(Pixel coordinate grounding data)

============

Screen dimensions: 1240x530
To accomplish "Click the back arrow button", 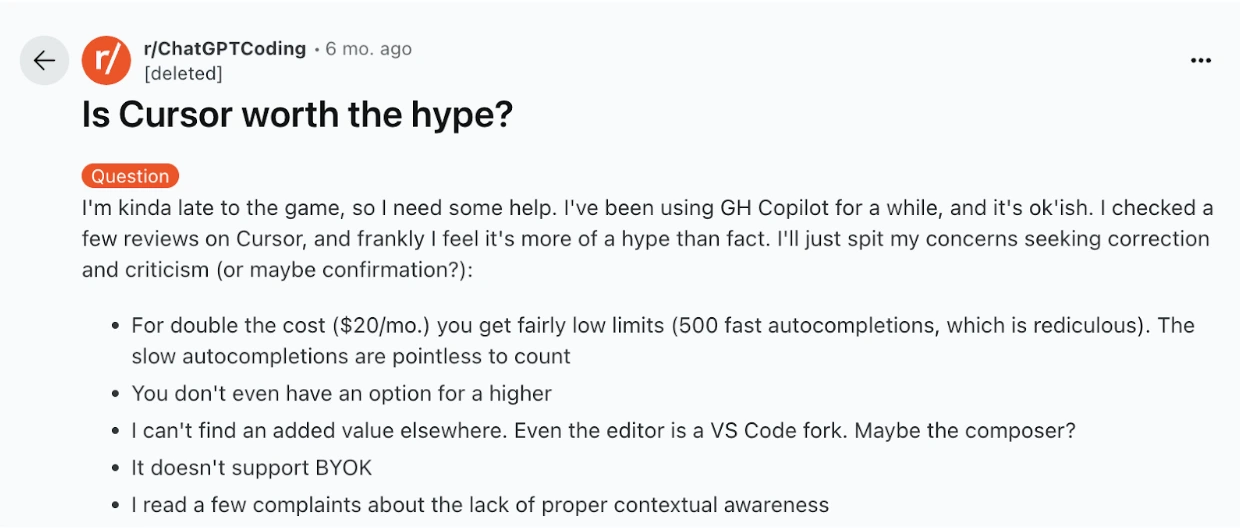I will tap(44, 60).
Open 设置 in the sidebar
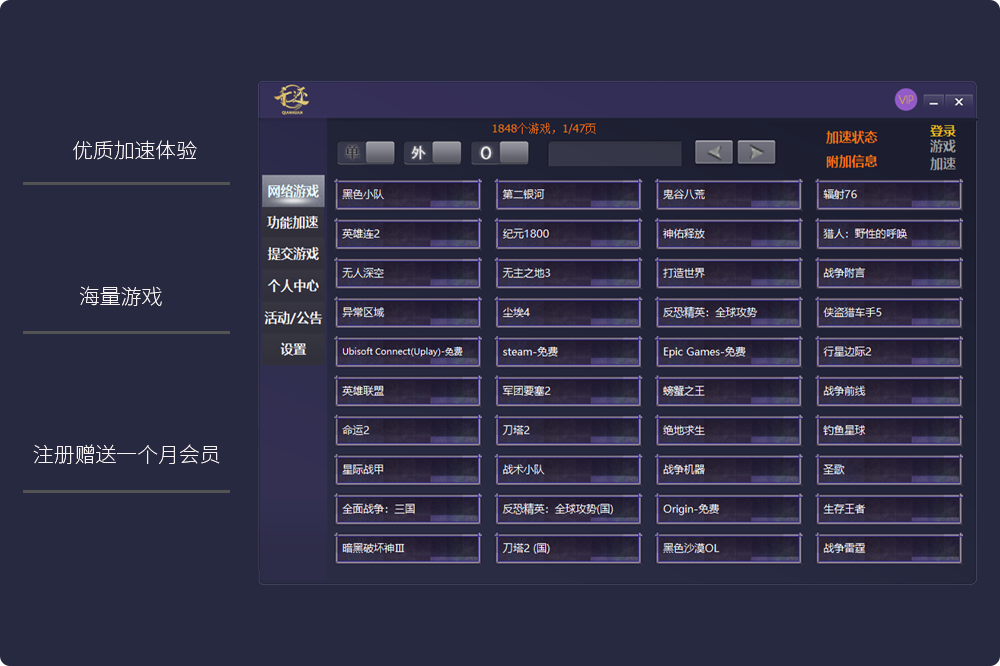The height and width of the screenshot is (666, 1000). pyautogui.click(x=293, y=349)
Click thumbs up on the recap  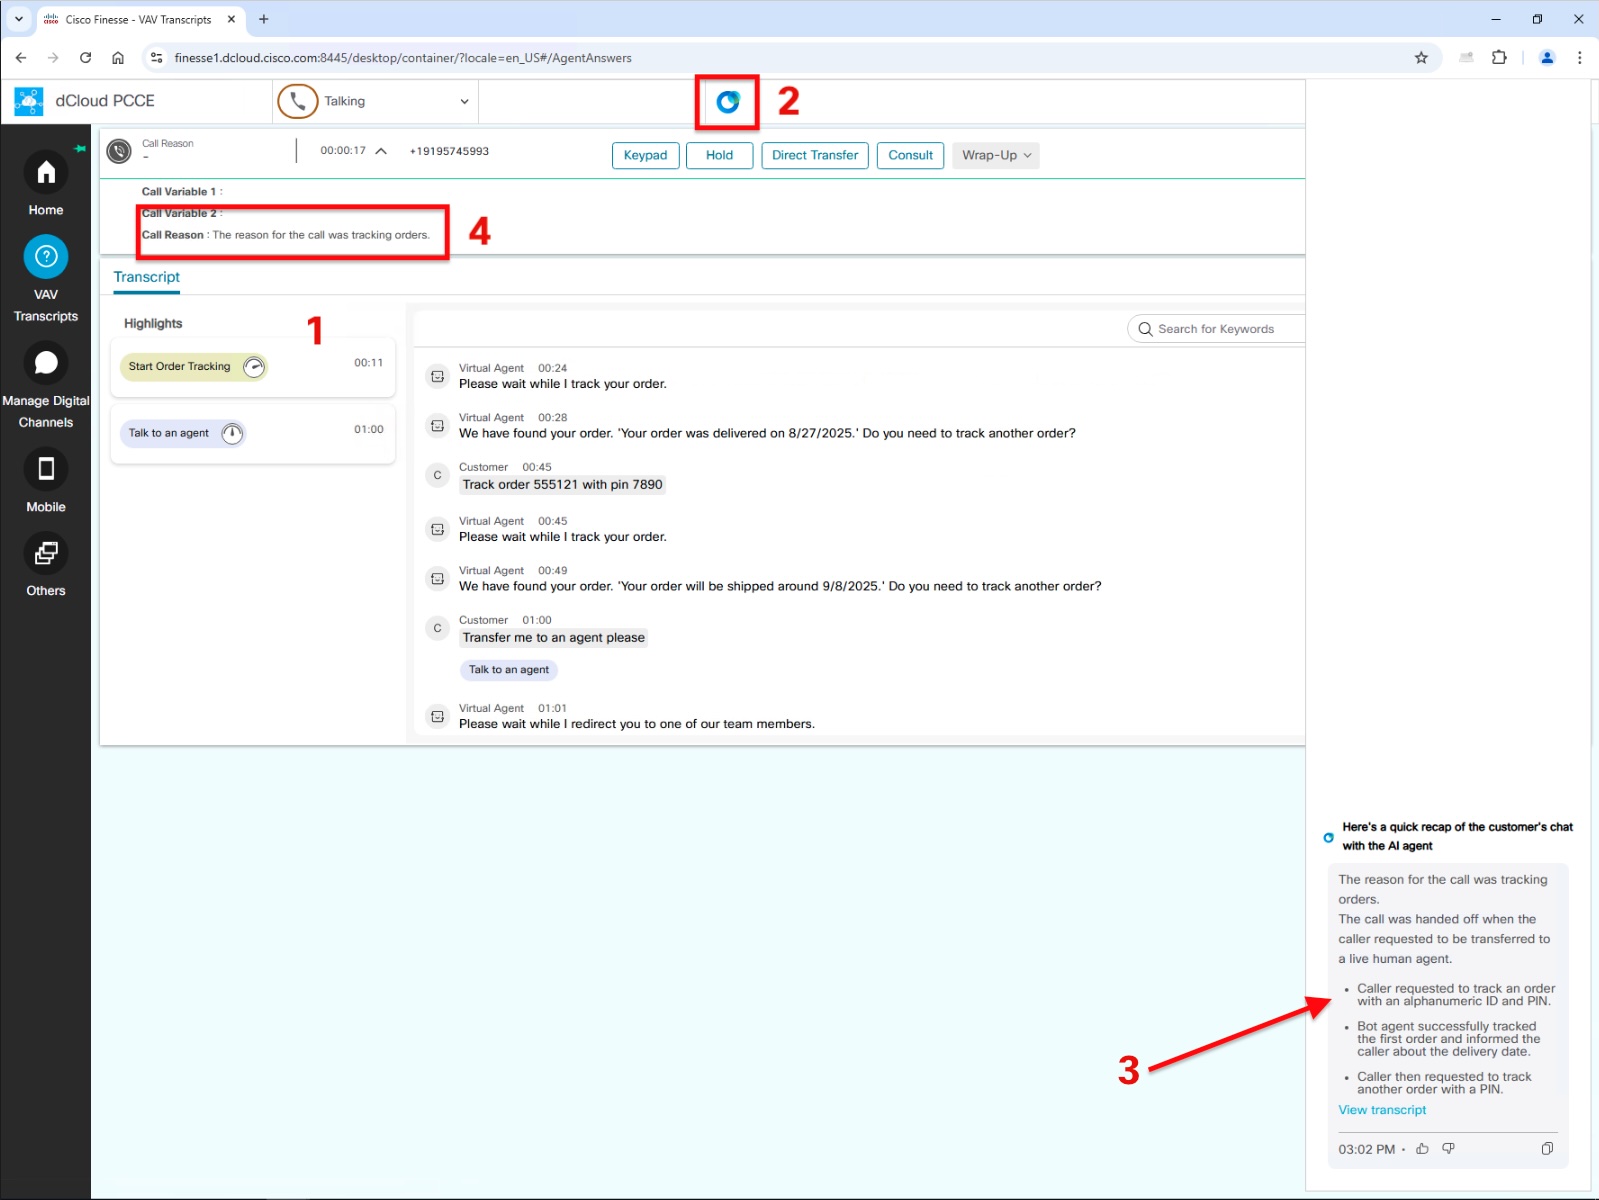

============

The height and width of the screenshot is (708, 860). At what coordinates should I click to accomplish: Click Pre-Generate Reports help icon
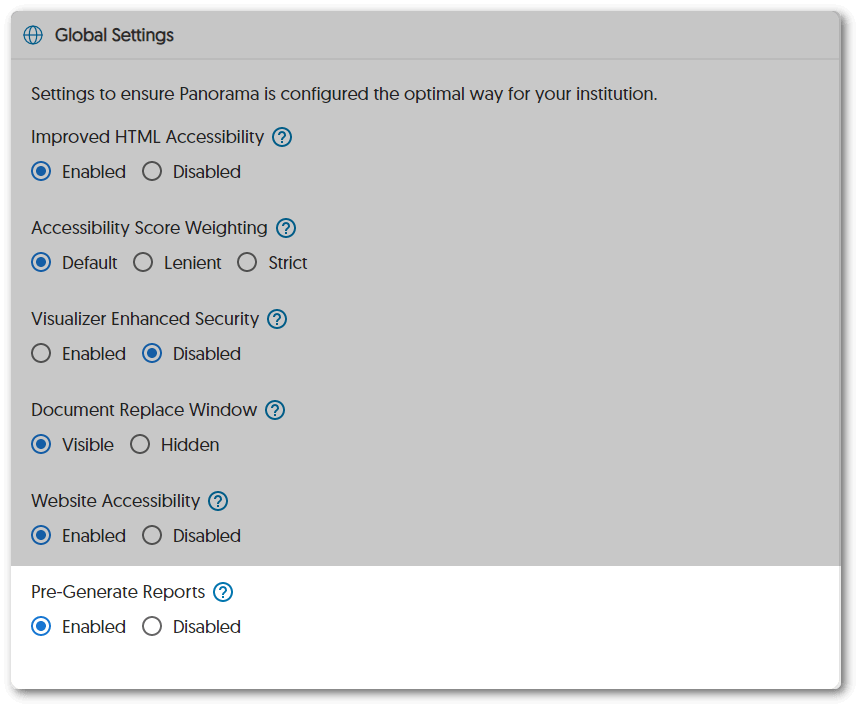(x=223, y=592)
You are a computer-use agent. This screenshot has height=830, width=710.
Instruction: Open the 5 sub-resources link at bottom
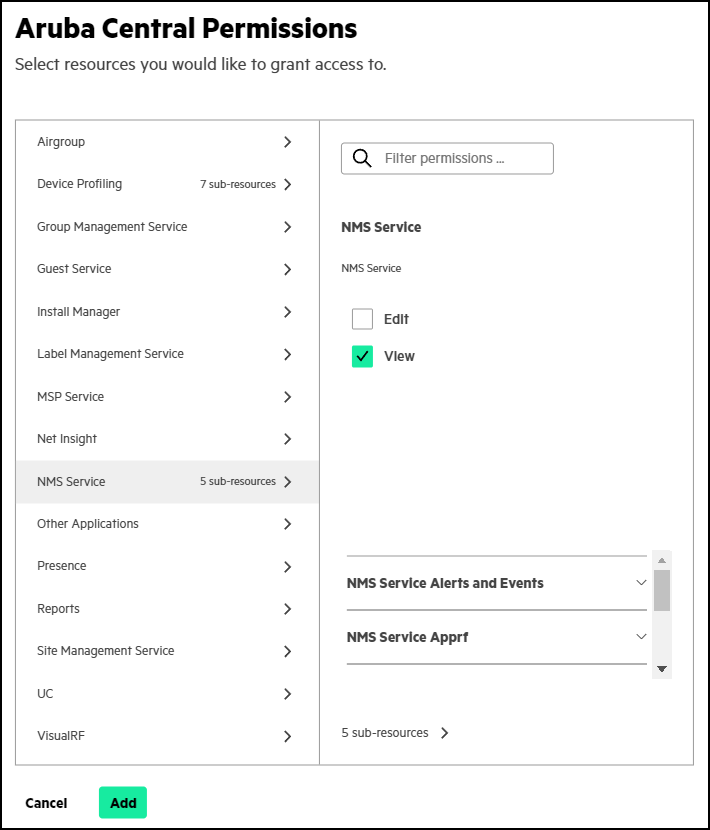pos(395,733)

============

Task requirements
Restate word for word the lines of the data above that begin at the line with "Open 设置 in the sidebar" and end at the line with "Click thumbs up on the recap", keeping both ends and dropping every picture.

Exercise solution
Open 设置 in the sidebar
The height and width of the screenshot is (666, 1000). pyautogui.click(x=293, y=349)
Click thumbs up on the recap  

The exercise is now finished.